That is why, when the seeming arbitrariness of God's choice of Jacob over Esau is being discussed, and Paul thinks this might be perceived as an injustice on God's part, he quotes God's words to Moses: "I will have mercy on whomever I will have mercy, and I will have compassion on whomever I will have compassion" (Rom.9:14-15/ Ex.33:19).

This is in the context of raising up men to privilege, and there is no mention in this statement of anyone being punished. God had recently offered to destroy the rebellious Israelites and to confer to Moses the privilege of being the head of the whole nation, as Jacob had once been given (Ex.32:9), though He was denying Moses the requested privilege of seeing His full glory (Ex.33:18-19). "I will have mercy on whomever I will have mercy, and I will have compassion on whomever I will have compassion." The statement only declares God's prerogative to bestow special favors as He wishes, without reference to the recipient's special merit.
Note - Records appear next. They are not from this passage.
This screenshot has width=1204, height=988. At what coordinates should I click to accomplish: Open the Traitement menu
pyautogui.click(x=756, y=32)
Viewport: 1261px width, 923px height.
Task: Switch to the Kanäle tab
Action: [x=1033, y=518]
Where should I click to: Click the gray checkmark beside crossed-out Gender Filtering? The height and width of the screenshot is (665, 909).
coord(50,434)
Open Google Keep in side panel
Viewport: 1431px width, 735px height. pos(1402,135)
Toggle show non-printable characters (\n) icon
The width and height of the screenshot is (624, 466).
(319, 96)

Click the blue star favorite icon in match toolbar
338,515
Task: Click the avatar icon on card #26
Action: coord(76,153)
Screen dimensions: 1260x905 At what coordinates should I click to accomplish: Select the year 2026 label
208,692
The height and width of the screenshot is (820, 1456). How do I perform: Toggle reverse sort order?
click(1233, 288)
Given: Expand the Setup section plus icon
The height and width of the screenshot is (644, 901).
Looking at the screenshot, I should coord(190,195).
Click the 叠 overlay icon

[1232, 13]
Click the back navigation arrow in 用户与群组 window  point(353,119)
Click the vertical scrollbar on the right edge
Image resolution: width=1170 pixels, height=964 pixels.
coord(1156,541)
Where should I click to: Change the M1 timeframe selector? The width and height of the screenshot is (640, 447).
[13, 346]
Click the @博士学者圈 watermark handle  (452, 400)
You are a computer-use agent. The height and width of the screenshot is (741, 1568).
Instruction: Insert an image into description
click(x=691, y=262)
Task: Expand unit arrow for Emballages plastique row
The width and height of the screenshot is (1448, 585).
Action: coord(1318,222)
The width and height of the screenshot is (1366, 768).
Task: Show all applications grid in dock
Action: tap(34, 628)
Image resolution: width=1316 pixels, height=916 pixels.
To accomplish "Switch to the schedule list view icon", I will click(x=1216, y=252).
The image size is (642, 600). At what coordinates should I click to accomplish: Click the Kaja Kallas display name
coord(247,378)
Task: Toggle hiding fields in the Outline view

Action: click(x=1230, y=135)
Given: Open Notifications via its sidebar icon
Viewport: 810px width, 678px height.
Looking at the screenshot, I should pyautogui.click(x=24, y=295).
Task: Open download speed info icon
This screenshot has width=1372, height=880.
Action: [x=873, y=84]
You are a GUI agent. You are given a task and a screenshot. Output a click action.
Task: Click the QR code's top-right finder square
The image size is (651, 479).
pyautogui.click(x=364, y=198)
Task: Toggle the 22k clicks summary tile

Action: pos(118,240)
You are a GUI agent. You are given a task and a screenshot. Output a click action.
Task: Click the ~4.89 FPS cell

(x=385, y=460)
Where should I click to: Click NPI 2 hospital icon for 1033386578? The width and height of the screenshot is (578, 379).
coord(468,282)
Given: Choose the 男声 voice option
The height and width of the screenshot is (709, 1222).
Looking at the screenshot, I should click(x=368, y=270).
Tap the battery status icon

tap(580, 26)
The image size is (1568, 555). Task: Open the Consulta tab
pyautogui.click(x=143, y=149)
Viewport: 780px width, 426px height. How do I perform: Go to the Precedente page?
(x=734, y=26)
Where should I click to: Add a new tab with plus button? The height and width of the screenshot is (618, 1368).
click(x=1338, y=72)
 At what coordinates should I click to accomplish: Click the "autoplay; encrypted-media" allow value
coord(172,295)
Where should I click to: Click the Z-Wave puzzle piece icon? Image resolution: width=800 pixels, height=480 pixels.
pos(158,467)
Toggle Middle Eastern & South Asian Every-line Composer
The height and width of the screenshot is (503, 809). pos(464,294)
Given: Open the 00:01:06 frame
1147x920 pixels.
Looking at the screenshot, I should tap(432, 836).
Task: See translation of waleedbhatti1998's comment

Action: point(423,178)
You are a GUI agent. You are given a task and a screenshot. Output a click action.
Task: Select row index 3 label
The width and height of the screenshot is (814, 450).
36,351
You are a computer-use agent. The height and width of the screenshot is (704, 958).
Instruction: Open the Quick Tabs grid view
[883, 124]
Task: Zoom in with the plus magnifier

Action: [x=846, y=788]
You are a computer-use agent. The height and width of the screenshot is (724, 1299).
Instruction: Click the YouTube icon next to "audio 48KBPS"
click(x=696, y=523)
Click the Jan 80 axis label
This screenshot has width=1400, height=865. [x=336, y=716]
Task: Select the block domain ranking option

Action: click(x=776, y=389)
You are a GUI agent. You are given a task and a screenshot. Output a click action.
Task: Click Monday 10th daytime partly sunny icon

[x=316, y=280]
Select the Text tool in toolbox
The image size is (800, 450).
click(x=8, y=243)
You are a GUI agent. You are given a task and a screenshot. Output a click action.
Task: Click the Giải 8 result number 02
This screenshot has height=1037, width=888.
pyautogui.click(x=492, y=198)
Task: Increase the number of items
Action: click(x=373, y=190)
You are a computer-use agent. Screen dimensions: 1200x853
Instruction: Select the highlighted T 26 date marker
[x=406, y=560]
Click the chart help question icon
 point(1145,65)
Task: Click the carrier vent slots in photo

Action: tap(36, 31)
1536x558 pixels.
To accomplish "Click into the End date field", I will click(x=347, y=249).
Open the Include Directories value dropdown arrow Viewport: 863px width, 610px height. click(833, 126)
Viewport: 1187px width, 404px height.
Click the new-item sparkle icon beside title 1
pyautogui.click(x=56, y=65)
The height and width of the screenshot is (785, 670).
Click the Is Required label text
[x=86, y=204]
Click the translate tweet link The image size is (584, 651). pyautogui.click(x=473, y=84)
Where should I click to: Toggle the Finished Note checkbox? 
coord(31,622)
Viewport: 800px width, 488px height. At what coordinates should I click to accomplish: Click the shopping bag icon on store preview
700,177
God is not making any claims (or raising the matter at all) of being free to eternally condemn anyone without reference to demerit.

It is essentially the same idea as that expressed in the parable, where the land owner gives every worker a fair and generous wage, but gives some the same wage for less work. Jesus anticipates the Jews (as Paul does here) complaining that God has been more generous toward certain others than toward themselves. God's answer: "Is it not lawful for me to do what I wish with my own things?" (Matt.20:1-15). In other words, so long as I have not given anyone unjust treatment, I have every right to lavish special kindness on whomever I wish. It is the same thought in both places.

So where does the hardening of Pharaoh come into this (Rom.9:17-18)? Paul has not yet left the subject of God's raising up and bringing down men to and from special privilege—especially as leaders over Israel. Moses and Pharaoh illustrate the truth of Psalm 75:6-7—"For exaltation comes neither from the east nor from the west nor from the south. But God is the Judge: He puts down one [Pharaoh, as a case in point] and exalts another [e.g., Moses, who replaces Pharaoh as the leader of Israel]."

Pharaoh, is first said to have been raised up by God's sovereign choice—"For the Scripture says to Pharaoh, 'Even for this same purpose I have raised you up, that I might show my power in you...'" (Rom.9:17; Ex.9:16). Nothing distinctively Calvinistic in this idea. It is a generic declaration of God's (not particularly Calvinistic) sovereignty, just like Daniel 2:21—"He removes kings and raises up kings."

Why is this mentioned in Paul's discussion? I believe it is the necessary set-up for the next declaration of Paul: "Therefore He has mercy on whom He wills [paraphrasing Ex.33:19, which he has already quoted in verse 15], and whom He wills, He hardens" (Rom.9:18).

The last line is not a quote from the Old Testament, but is Paul showing the contrast between the favor shown on Moses (as per the first half of the verse) and the disfavor shown on Pharaoh. But why bring up Pharaoh's being hardened? It seems like he could have been left out of the discussion altogether!

But wait, Paul is talking about Jacob being chosen over Esau and Moses being chosen over Pharaoh—in the capacity of national heads over Israel. I believe the unstated implication is that Jesus—like Jacob and like Moses—is God's choice to be the current, and permanent, head over the true Israel. Esau and Pharaoh represent rivals for that position, whom God has rejected in that role. As such, Esau and Pharaoh each, in their own way, represent any who claim national privilege in Israel apart from, or in opposition to God's choice of Jesus.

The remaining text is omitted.